--- START Dataset records ---

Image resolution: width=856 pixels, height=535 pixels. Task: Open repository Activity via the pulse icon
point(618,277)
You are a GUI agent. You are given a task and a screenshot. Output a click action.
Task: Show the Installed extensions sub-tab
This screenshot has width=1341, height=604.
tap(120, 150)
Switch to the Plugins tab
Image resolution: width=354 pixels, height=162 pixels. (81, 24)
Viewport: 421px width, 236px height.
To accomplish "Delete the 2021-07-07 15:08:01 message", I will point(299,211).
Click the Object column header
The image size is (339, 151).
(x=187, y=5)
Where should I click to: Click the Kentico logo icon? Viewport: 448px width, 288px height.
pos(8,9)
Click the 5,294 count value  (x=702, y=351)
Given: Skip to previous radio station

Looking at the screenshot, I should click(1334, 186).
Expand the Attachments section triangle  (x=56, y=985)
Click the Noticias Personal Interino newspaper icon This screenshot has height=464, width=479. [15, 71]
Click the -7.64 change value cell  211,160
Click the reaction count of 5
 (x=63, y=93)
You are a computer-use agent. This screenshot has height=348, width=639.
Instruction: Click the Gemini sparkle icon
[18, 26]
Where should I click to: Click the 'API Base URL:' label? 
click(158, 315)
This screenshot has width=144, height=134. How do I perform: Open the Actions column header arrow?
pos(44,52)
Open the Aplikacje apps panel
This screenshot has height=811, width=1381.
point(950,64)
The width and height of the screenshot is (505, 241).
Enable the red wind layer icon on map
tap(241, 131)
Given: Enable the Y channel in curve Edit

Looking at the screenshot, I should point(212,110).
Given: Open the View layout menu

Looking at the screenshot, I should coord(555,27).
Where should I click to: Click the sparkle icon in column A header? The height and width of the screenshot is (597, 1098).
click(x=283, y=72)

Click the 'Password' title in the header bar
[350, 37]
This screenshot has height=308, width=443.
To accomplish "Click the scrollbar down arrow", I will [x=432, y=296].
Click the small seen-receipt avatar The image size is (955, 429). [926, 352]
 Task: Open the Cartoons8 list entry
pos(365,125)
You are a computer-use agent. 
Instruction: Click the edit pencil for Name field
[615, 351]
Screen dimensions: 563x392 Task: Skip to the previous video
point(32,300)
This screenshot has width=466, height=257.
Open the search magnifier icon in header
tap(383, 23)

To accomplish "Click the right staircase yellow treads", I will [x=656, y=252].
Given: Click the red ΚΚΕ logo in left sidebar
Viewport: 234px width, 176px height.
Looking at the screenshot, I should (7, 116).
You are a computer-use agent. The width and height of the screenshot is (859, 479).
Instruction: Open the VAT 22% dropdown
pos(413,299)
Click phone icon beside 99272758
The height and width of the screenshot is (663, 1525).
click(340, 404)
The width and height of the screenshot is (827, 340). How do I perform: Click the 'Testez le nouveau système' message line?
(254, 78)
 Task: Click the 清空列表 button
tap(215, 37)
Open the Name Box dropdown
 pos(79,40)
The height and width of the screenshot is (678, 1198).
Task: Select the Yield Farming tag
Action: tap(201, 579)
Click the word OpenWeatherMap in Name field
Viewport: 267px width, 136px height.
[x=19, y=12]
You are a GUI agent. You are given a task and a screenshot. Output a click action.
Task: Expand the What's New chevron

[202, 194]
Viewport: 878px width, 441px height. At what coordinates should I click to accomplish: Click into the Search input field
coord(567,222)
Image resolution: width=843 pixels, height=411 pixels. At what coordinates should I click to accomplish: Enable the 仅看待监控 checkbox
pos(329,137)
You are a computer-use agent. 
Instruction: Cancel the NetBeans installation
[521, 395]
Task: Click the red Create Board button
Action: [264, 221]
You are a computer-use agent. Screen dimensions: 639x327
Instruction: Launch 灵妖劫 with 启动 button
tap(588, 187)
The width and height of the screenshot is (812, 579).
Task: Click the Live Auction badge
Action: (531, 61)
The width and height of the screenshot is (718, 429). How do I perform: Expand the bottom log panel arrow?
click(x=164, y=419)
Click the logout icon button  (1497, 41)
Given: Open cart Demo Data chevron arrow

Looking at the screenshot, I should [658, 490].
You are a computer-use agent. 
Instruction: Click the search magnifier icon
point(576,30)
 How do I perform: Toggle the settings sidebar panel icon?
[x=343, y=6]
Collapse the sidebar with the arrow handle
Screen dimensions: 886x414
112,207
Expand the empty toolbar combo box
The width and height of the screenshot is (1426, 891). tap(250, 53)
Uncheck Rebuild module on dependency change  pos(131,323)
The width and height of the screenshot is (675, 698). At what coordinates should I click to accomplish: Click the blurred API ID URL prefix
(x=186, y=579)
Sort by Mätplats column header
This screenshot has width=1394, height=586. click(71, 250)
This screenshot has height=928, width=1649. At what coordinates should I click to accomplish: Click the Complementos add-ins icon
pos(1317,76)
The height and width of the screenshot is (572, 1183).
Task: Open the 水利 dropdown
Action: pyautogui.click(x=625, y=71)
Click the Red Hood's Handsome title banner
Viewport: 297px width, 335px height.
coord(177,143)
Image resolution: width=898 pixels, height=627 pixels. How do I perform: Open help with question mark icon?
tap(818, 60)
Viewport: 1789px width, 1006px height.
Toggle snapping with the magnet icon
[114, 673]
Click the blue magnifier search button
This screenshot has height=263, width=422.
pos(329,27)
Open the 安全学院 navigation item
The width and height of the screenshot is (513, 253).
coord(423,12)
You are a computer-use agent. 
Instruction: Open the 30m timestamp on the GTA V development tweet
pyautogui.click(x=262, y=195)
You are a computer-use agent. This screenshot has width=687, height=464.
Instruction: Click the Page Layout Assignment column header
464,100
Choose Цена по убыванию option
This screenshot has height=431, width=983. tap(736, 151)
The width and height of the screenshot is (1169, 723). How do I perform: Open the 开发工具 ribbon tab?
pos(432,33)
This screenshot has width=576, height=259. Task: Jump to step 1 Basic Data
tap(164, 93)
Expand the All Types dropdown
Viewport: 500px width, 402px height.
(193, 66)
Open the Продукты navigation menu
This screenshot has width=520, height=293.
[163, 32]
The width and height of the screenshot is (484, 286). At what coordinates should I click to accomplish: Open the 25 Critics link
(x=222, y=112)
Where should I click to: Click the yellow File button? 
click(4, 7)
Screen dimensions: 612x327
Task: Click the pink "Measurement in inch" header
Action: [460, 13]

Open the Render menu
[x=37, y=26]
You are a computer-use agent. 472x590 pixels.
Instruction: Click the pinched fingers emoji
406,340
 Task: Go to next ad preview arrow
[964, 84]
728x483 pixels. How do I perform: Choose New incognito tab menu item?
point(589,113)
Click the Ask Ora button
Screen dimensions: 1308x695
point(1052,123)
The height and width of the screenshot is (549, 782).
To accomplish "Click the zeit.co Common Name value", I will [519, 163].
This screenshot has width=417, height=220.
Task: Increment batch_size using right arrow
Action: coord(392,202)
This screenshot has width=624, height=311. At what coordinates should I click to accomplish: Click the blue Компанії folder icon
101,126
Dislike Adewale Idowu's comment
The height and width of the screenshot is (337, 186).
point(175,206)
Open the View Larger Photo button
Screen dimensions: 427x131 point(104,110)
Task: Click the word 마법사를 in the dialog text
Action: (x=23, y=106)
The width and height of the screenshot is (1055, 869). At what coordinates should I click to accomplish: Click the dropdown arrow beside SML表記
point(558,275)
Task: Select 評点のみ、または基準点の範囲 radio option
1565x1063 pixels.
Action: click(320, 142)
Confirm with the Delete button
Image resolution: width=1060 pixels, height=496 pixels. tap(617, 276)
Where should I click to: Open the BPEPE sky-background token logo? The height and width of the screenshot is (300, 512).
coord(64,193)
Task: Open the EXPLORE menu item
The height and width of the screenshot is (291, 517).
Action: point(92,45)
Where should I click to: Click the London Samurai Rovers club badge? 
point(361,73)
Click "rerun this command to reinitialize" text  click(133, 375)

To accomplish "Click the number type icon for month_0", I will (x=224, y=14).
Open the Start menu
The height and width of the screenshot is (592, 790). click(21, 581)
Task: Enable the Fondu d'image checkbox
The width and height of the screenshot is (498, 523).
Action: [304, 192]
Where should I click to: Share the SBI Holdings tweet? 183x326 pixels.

--- END Dataset records ---

-- What is being asked --
Rewrite the lines from the first one down to and including the line containing "(x=187, y=5)", putting "Add-ons" in place of "Plugins" and leaving everything else as it is.

-- Exercise response --
Image resolution: width=856 pixels, height=535 pixels. Task: Open repository Activity via the pulse icon
point(618,277)
You are a GUI agent. You are given a task and a screenshot. Output a click action.
Task: Show the Installed extensions sub-tab
This screenshot has width=1341, height=604.
tap(120, 150)
Switch to the Add-ons tab
Image resolution: width=354 pixels, height=162 pixels. (81, 24)
Viewport: 421px width, 236px height.
To accomplish "Delete the 2021-07-07 15:08:01 message", I will point(299,211).
Click the Object column header
The image size is (339, 151).
(x=187, y=5)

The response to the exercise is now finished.